Extracted records
:::
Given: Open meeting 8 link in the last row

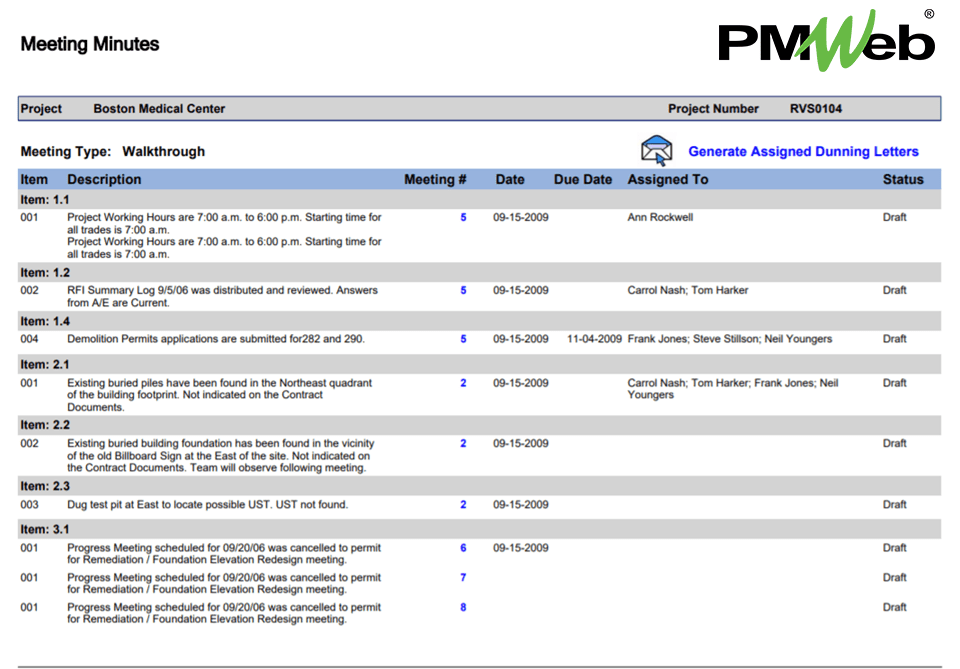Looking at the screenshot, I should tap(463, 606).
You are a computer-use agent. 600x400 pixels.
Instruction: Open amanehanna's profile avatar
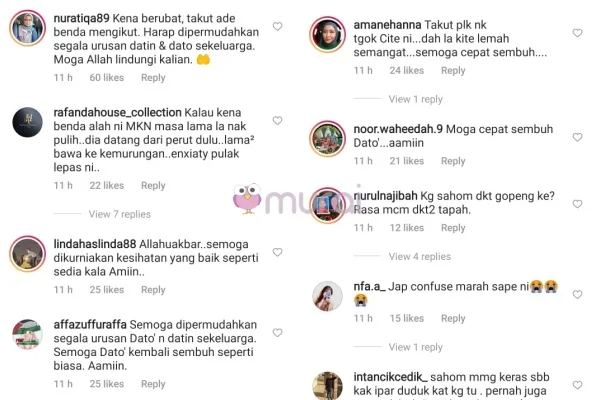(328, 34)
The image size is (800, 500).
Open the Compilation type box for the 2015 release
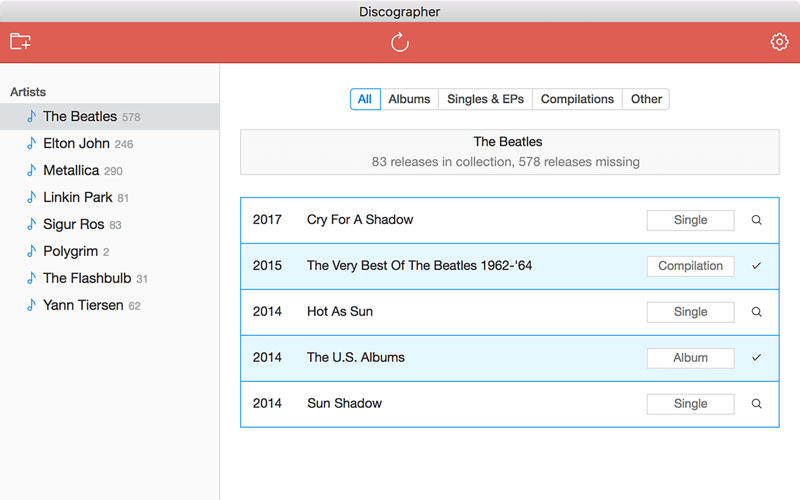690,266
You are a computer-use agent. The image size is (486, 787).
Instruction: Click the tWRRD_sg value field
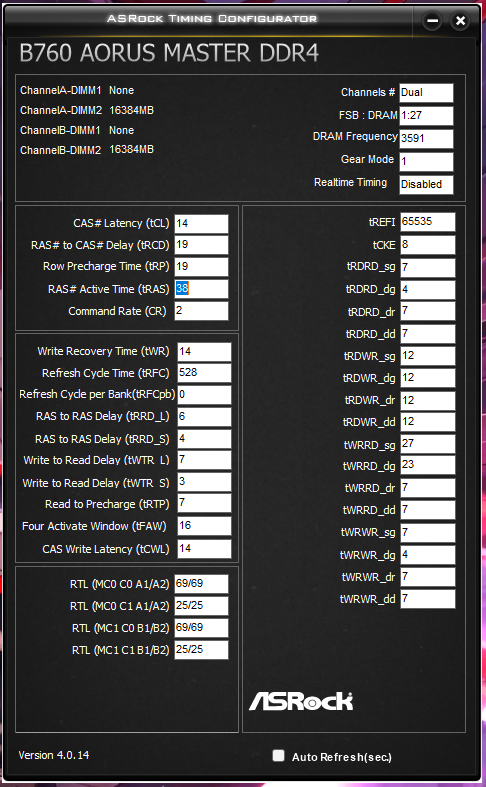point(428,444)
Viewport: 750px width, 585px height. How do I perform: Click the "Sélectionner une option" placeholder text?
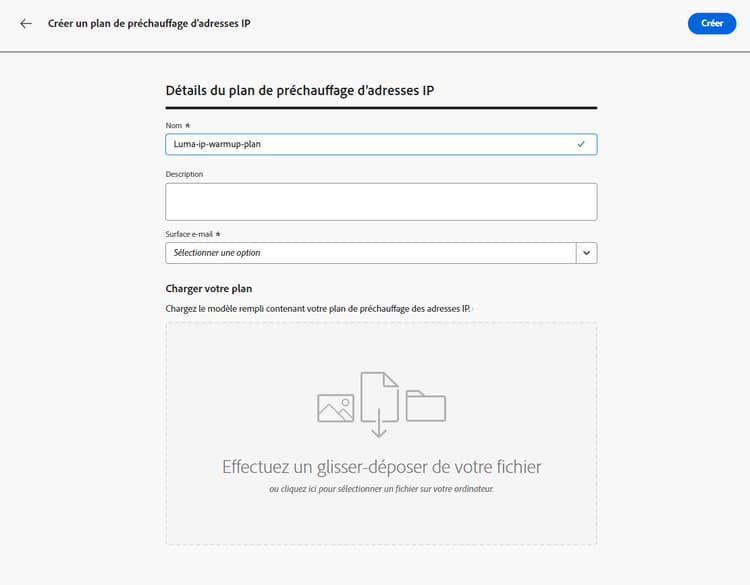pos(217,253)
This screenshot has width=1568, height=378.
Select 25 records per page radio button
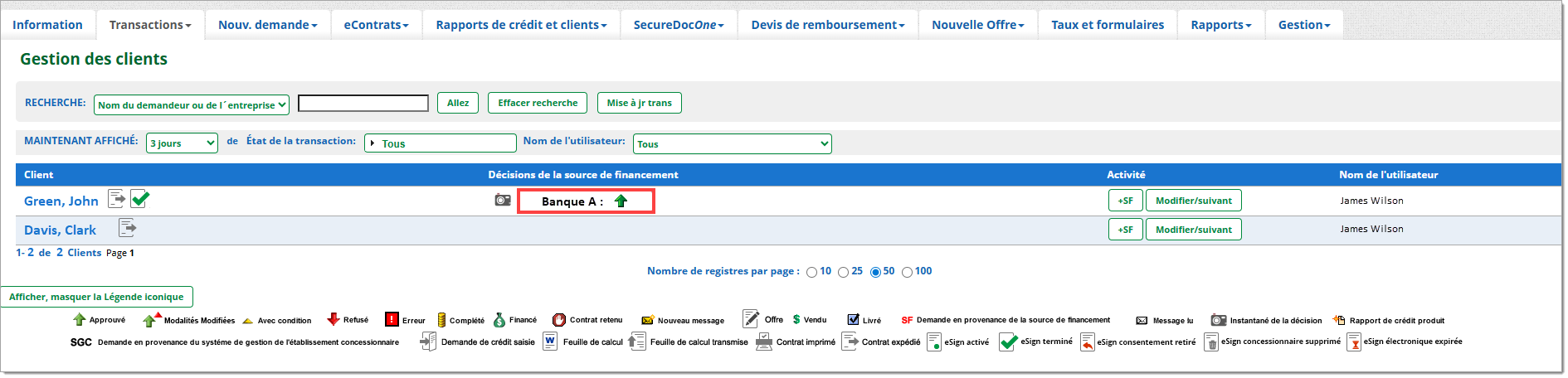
:::
- **Problem to solve**:
State the count of lines above containing the string "image", and add nothing to it.

- **Response box**:
2